Si tratteggia l’Italietta che vorrebbe ma non può. Non solo nel lavoro, dove Sergio subisce angherie economiche sfumate di truffa dal costruttore che lo schiavizza, un Gianfranco Gallo impeccabilmente sibillino. Ma dove i sogni artistici di Sabrina sono bloccati nei siparietti canterini da pianobar per neofascisti. A tal riguardo, Faccetta nera in versione animazione ristorante è chiaro segno dei nostri tempi: oggi il film vorrebbe criticare ma verrà frainteso dai più, per poi un domani essere osservato con inedito interesse per la ribellione stretta sotto i denti dei nostri artisti e autori attuali. E tutto per un comodo, condiviso meccanismo di valutazione timorosa dell’oggi. La Commedia all’Italiana girava intorno ai problemi, li avvolgeva, ma a un certo punto li colpiva frontalmente, non di striscio. E a suo modo cerca di fare lo stesso anche Ricchi di fantasia.

ricchi di fantasia

Andando avanti Micchiché mette in rilievo Antonio Catania e Antonella Attili, ricchi sfrenati e machiavellici. Escono frasi come: «La tristezza è per i ricchi» o «Per salvare la faccia rischiamo di perderla». Sì, perché ogni personaggio qui è impegnato a dimostrare quello che non potrebbe. La lotta di classe di una volta muta in guerra tra poveri. Tanto tra colleghi squattrinati con falsi biglietti vincenti quanto tra nuovi membri di una famiglia allargata per sbaglio. Si capovolgono anche le politicizzazioni. I ricchi diventano di sinistra e i poveri più destrorsi. Addio slogan come potere operaio e potere al popolo. È il ricco che ha tempo e potere per acculturarsi e diventare fine intellettuale dalla parte del giusto, seppur umettato di cupidigia. Al povero restano invece sole, cuore e livore. Ora vale un si salvi chi può generalizzato, apparentemente orizzontale. Ognuno con i propri mezzi. Ricchi o poveri che siano. Leciti o meno. Il ché ci richiede un’osservazione più complessa rispetto al passato.

Si ride amaro e di cuore in questa commedia che a ogni lettura è capace di mostrarci nuove sfaccettature. Finti poveri e finti ricchi si mescolano come carte ben orchestrate in un gioco di ruoli che ha solo rari momenti di stallo narrativo e un cast sempre frizzantino. «Viviamo in una società dove non c’è oggettività nella propria ricchezza»: ha ragionato durante la conferenza stampa di presentazione Paolo Calabresi, che interpreta il collega di Sergio, spalla d’appoggio e amico di sempre. «Ricchezza in sé è la finanza, ormai virtuale.

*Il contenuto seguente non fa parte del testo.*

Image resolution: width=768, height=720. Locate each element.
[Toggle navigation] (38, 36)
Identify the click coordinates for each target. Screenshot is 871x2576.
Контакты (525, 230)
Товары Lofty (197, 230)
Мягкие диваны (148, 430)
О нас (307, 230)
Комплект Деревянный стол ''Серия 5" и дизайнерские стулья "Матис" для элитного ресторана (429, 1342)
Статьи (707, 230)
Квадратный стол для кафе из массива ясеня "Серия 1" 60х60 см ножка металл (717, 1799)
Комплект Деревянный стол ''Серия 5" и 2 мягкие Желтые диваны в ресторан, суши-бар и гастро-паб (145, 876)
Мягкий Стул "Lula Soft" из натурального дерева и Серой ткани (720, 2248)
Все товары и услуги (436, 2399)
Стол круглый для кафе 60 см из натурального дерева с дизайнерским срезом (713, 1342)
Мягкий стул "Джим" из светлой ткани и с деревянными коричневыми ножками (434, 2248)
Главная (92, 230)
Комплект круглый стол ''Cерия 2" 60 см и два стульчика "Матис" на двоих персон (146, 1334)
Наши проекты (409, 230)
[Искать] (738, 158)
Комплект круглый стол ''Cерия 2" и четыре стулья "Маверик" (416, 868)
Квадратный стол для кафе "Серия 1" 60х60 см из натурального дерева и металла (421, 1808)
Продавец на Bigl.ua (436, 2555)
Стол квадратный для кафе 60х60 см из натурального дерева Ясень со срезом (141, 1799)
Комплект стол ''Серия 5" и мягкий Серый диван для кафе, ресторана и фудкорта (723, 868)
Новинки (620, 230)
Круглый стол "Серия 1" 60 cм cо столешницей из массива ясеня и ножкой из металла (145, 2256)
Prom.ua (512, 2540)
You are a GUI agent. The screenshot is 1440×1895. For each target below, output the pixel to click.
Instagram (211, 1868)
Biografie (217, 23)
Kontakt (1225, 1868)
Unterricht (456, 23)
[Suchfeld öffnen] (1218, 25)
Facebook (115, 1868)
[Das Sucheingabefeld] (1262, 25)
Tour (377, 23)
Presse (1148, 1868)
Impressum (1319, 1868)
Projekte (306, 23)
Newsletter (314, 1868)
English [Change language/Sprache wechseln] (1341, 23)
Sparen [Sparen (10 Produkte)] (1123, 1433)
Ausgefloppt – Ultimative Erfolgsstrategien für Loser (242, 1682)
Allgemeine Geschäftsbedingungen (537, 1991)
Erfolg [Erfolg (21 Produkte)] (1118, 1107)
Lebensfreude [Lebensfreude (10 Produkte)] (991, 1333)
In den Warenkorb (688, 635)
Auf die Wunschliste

Indipendentemente da questo siamo un paese che ha sempre fatto finta di essere più ricco di quello che è. Abbiamo voluto sempre aspirare ad essere qualcosa di superiore a ciò che eravamo. Chi fa finta di essere povero essendo ricco, lo fa per un piano deliberato. Invece chi finge di essere ricco, pur essendo povero, ha un piano di disperazione».

ricchi di fantasia

Tra gli attori spiccano poi la bambolosità new-age del personaggio di Matilde Gioli, che fa la figlia mitigatrice di Sergio, e il suo piccolo Art interpretato da Vincenzo Sebastiani. Viso pacioccone e linguetta pronta al tempo comico. Non manca nemmeno un curioso segno distintivo della commedia sentimental-familiare contemporanea lanciato da Moretti, poi perseguito da Muccino e tanti altri: la scena della canzone corale in automobile. E stavolta, scuserete lo spoiler, è il turno di Pupo. Con Su di noi. Cantiamo, ché ci passa.